Dès la première nuit, des loups vinrent hurler, d'abord lointains, puis se rapprochant de ma tente. J'avais appris, enfant, que le feu seul pouvait effrayer ces prédateurs. Je sortis mon briquet, l'allumai et l'agitai devant la horde qui m'encerclait à présent. Par mégarde, dans un mouvement trop vif du bras, je lâchai ma flamme, qui s'abattit sur la pelure d'un des loups. Celui-ci prit feu instantanément, et l'incendie se propagea dans la cohorte animale avec une vitesse stupéfiante.
Je parvins seulement à sauver un louveteau des flammes, que je dressai et baptisai Floppy.
Durant de longs mois, vivant dans une pauvreté extrême, je cherchai ces rivières d'or que m'avaient promis mes rêves. Par mégarde, je mangeai la seule pépite trouvée, la prenant pour un flageolet magique.
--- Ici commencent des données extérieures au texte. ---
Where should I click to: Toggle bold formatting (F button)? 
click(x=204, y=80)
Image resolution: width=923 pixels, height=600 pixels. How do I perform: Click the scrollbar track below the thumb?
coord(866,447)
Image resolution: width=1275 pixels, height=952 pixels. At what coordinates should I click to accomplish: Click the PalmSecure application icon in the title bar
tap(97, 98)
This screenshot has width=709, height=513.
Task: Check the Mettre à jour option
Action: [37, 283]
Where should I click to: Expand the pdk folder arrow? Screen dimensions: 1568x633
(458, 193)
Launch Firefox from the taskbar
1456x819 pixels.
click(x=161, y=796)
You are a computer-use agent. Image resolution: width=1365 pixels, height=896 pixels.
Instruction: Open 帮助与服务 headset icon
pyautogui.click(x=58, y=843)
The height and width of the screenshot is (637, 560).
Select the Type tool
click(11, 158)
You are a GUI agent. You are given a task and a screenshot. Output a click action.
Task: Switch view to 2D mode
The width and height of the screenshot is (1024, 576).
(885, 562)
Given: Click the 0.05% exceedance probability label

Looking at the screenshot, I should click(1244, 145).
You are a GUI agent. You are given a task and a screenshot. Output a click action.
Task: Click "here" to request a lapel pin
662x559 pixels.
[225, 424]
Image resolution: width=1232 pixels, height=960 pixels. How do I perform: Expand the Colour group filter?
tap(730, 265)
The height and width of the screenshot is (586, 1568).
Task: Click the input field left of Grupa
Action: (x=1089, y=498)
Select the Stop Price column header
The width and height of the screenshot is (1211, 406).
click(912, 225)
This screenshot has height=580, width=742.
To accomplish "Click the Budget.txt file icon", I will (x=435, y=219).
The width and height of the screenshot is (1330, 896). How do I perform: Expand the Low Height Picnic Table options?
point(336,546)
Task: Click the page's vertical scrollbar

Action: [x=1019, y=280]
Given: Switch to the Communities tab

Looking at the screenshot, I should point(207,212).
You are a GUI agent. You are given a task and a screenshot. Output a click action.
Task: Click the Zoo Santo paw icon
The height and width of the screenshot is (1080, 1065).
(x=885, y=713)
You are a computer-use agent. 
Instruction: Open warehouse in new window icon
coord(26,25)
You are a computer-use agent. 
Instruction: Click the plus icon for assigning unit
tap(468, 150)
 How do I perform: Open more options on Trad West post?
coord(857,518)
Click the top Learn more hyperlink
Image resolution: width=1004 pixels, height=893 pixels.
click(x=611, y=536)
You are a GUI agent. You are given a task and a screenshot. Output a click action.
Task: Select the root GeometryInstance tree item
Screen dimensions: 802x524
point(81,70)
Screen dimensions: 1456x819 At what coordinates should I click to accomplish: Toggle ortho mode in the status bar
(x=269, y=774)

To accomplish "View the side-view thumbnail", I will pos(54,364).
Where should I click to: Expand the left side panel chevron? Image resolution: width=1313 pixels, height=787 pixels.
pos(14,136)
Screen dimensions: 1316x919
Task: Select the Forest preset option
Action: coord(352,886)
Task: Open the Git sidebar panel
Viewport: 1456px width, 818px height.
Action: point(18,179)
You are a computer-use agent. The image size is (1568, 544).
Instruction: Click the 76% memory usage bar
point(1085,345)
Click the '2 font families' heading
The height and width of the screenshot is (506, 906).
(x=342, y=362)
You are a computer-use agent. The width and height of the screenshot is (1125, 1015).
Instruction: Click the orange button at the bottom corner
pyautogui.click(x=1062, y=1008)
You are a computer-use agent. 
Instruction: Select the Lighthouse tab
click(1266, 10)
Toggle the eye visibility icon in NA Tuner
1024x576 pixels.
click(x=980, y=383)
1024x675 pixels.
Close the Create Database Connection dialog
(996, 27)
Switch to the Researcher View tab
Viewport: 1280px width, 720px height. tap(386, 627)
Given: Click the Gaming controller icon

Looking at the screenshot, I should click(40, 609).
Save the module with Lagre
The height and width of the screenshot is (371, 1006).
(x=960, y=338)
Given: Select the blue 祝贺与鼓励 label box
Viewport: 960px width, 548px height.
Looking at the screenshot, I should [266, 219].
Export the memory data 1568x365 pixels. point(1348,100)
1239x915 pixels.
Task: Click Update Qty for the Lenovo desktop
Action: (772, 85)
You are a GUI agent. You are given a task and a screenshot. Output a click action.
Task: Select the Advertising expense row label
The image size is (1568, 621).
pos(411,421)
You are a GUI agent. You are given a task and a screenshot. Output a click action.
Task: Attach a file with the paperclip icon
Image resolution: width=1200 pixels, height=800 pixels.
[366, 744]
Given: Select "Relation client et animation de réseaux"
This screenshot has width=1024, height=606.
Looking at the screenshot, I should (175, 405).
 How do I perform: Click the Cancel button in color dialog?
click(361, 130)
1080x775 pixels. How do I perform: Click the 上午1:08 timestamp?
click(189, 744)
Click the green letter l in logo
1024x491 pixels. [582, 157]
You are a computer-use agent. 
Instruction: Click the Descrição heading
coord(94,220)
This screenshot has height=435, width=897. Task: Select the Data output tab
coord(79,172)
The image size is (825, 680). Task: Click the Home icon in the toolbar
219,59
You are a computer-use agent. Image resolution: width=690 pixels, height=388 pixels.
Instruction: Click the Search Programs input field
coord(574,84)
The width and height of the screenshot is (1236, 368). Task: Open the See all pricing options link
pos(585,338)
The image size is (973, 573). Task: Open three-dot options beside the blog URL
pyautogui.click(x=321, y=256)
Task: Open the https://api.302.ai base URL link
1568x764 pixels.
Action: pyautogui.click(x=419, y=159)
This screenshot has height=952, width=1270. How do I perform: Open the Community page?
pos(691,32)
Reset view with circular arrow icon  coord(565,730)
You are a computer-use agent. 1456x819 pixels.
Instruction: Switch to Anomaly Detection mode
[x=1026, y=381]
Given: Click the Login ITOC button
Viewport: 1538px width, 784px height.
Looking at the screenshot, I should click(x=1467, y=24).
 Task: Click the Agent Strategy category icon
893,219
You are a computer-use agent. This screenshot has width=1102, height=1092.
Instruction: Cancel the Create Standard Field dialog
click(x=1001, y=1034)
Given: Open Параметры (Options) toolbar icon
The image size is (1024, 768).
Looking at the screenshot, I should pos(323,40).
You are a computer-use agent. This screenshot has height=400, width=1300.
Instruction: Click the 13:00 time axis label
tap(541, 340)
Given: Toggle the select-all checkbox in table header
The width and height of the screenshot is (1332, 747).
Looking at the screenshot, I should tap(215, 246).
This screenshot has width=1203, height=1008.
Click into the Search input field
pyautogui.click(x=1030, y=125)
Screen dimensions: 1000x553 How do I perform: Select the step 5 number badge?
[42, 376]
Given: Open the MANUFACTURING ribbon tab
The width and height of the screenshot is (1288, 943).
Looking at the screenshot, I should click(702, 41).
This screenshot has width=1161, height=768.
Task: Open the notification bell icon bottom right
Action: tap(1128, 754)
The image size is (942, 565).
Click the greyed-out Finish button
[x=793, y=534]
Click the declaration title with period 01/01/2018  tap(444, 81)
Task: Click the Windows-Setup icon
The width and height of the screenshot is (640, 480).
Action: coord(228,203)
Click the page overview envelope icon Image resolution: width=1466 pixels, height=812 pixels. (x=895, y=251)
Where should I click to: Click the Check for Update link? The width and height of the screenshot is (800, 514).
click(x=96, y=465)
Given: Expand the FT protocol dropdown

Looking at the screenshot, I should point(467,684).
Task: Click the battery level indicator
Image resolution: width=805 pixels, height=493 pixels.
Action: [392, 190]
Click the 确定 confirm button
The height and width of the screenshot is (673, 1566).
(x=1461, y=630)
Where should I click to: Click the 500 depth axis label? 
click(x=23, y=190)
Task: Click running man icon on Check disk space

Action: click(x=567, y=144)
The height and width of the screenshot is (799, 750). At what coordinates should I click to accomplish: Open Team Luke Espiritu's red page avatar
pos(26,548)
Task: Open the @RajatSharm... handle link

Un jour, péchant sur un fleuve de glace, tels qu'on en trouve dans cette région du monde, je sentis sous mes pieds se dérober l'eau congelée. Je n'eus pas même le temps d'appeler Floppy : nous étions tous deux pris dans les courants contradictoires et violents. Je regagnai non sans mal la rive et vis, impuissant, mon fidèle compagnon dériver vers une mort sans passé.
(Je perdis de plus les deux sardines nordiques que j'avais attrapées.)
Je sortis sauf, mais pas indemne, de cette aventure. Le froid avait engourdi ma jambe, et je dus l'amputer avant de rejoindre un navire espagnol qui partait pour le Cap (en faisant une escale sur les côtes ouest de l'Amérique, où je rencontrai Bronze Sans Soleil, un Apache qui fit repousser ma jambe).
Je passai presque une année au Cap. C'est de là que je partis pour Casablanca.
C'est de Casablanca que je t'écris. Le mois prochain, peut-être, serai-je à Paris ?
En attendant, je t'envoie mes sentiments les plus chers et meurs de te revoir.
Christopher
P.S. - C'est bien fait pour sa gueule à ce gros con d'Anthony."